Esta lista puede compararse con la ofrecida por Durkheim: el suicidio maniático producido por alucinaciones o delirios, el suicidio melancólico, el obsesivo, el impulsivo o automático, el egoísta, el altruista y el anómico. Este último es el suicido de nuestra era, producto de grandes crisis que rompen la falsa estabilidad en la que creemos, cuando el individuo es incapaz de adaptarse a las nuevas circunstancias. Un ejemplo característico de nuestra sociedad moderna.
Durkheim y Toni Montesinos, dos estudiosos sobre el suicidio:
Toni Montesinos ha logrado, con esta nueva entrega sobre el suicido, aproximarnos un poco más al misterio y al tabú de uno de los actos que más pueden conmocionar a nuestra sociedad del siglo XXI y, a la par, no perder la perspectiva histórica y, ni mucho menos, la literaria, que al fin y al cabo es lo que a nosotros nos interesa. De hecho, ese título, El gran impaciente, hace referencia a las últimas palabras de Stefan Zweig en su carta de despedida:
“Yo, demasiado impaciente, me marcho antes”.
El viaje por todos esos ilustres suicidas lo detiene Montesinos en el 12 de septiembre de 2008, cuando se produjo una de las mayores desgracias literarias que hayan ocurrido en el siglo XXI: David Foster Wallace, el escritor norteamericano, se ahorca en el patio de su casa a los 46 años. Nos dejó una obra extraordinaria y una novela insuperable, La broma infinita (Random House).
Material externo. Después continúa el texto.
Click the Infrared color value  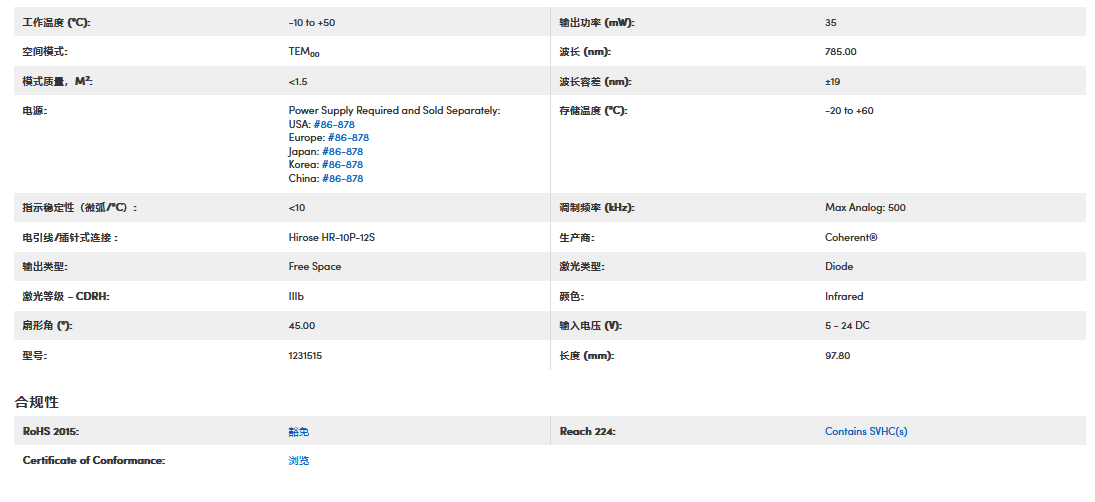[x=844, y=297]
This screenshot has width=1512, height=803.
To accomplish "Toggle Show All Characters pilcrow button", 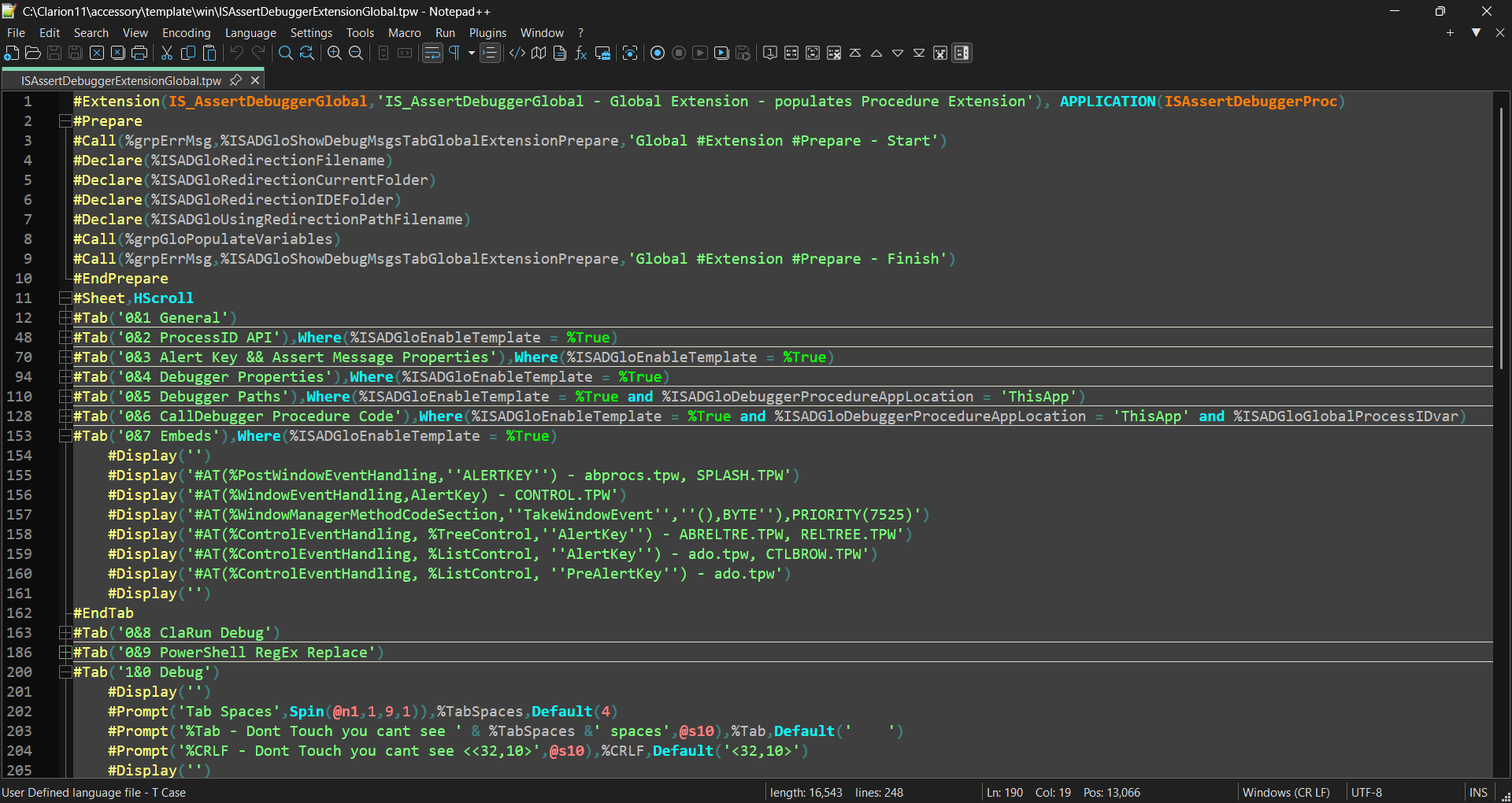I will point(454,53).
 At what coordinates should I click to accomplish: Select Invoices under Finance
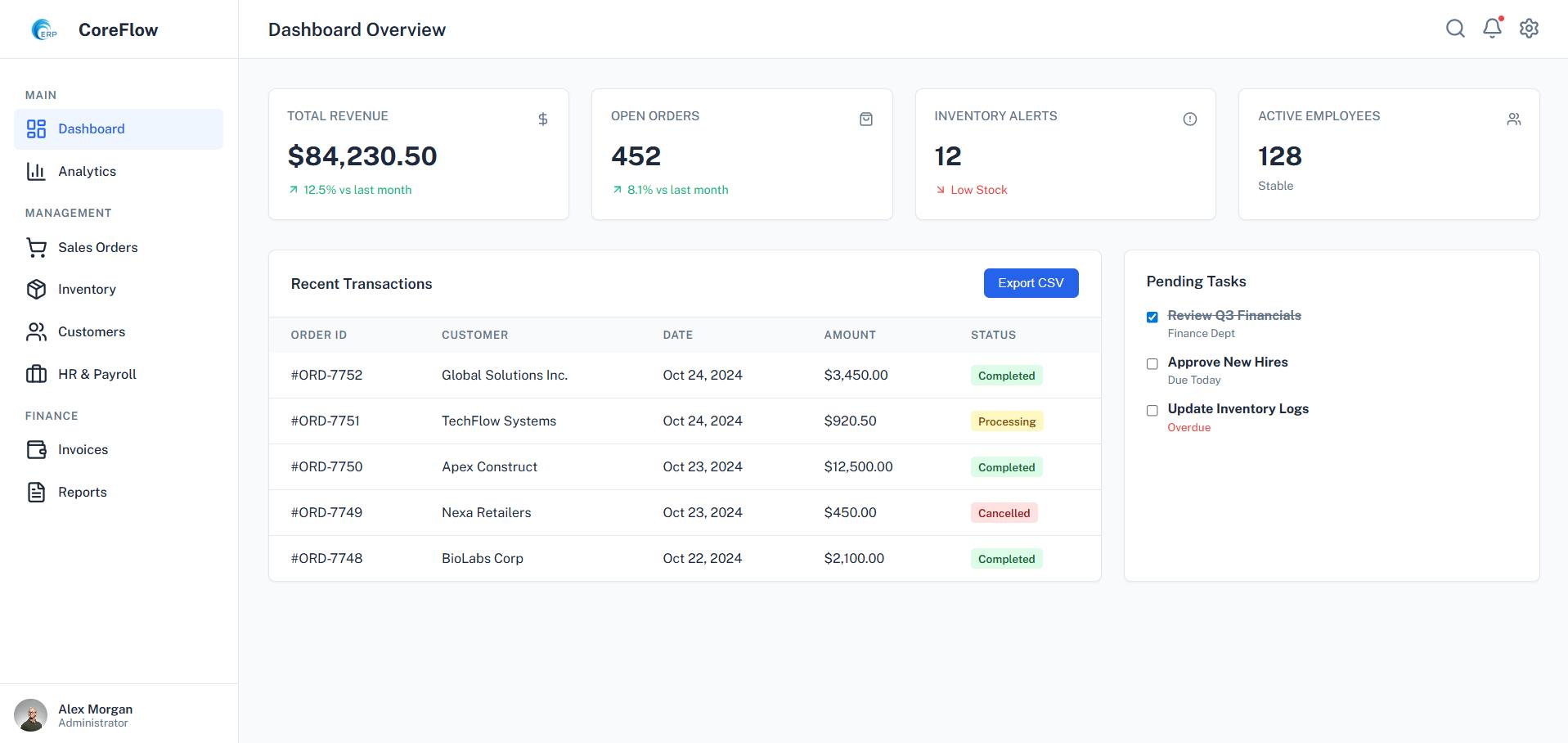83,449
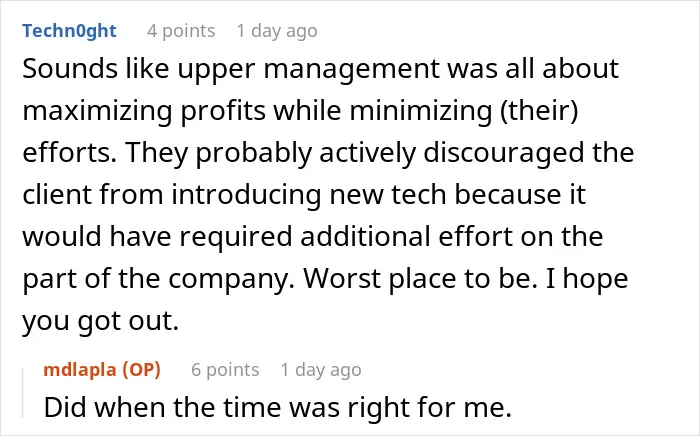The image size is (700, 436).
Task: Click the 6 points score on mdlapla's reply
Action: click(225, 370)

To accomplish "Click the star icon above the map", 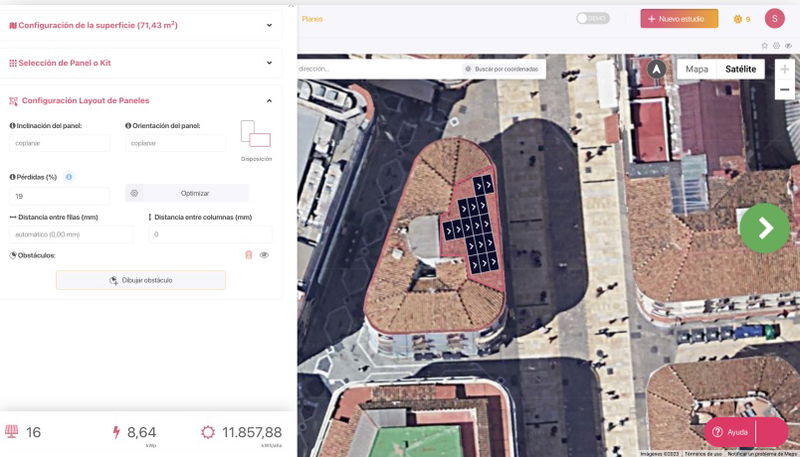I will 765,45.
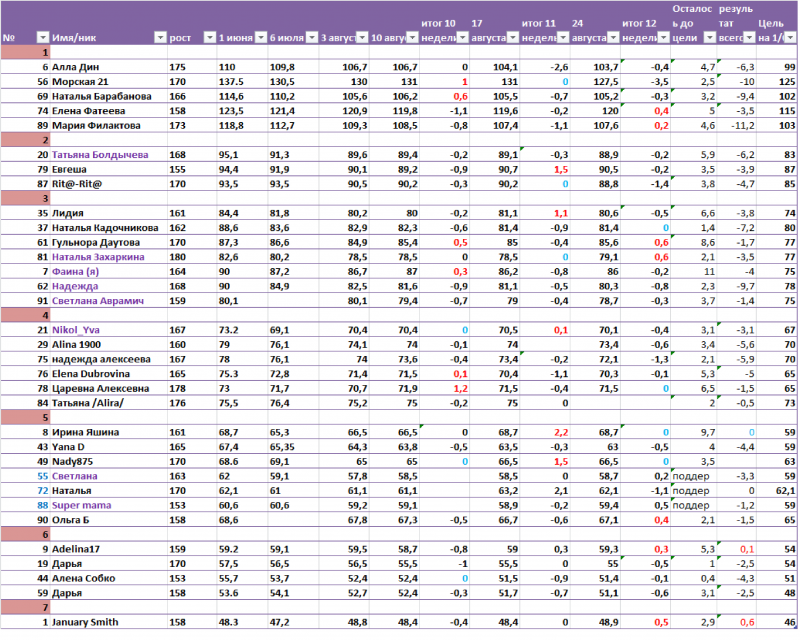
Task: Open the рост column filter dropdown
Action: [x=208, y=38]
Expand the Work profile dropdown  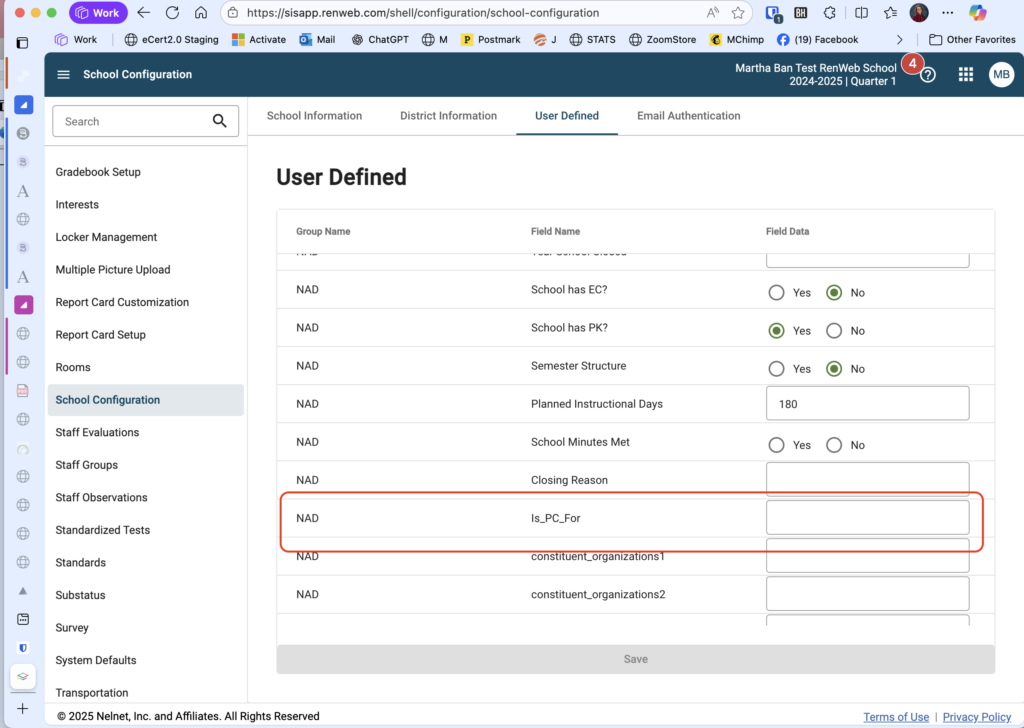(98, 13)

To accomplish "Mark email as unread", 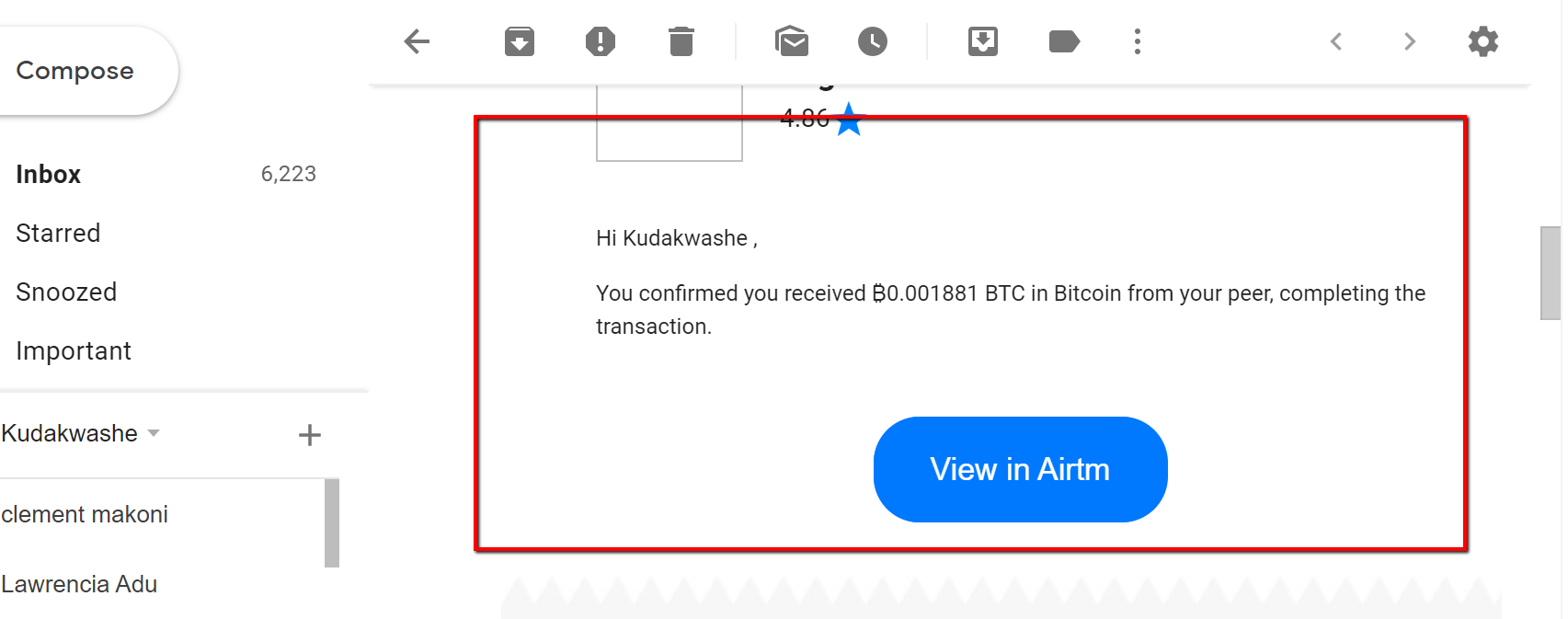I will [x=792, y=41].
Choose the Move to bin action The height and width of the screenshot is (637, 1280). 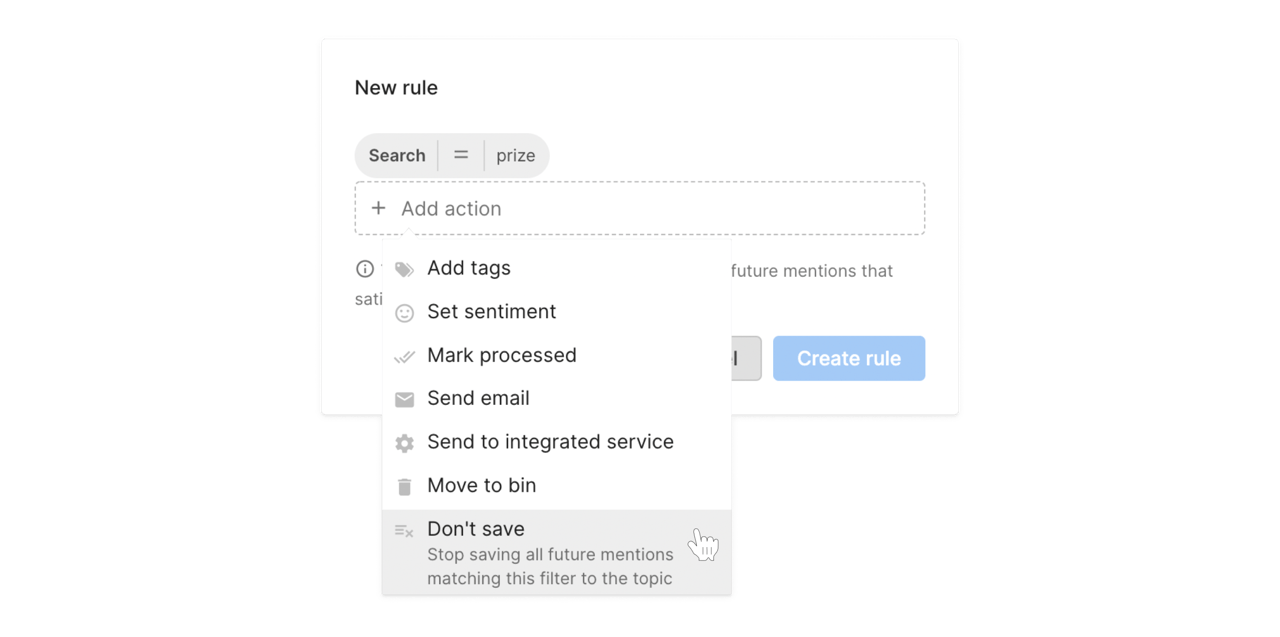(x=481, y=485)
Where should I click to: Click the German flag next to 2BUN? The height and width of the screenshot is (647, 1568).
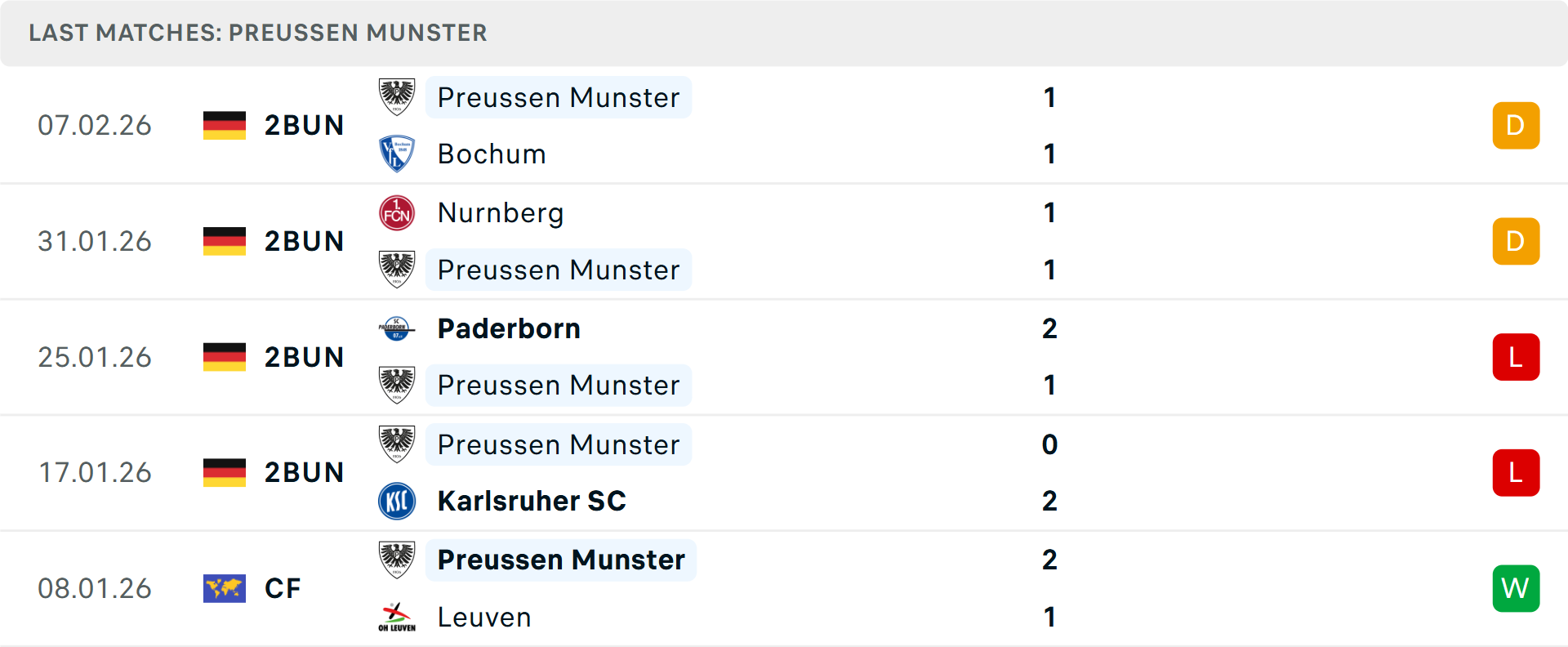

Como todos los suicidas que aparecen en el trabajo de Montesinos, era mucho más lo que todavía se podía esperar, creativamente hablando, de Foster Wallace, por lo que todos estos filósofos y escritores que tanto prometían, y que con su impaciencia se marcharon demasiado pronto, hirieron casi de muerte a la literatura, dejándola repleta de cicatrices tristísimas y acrecentando, así, la enorme magnitud de sus dramas.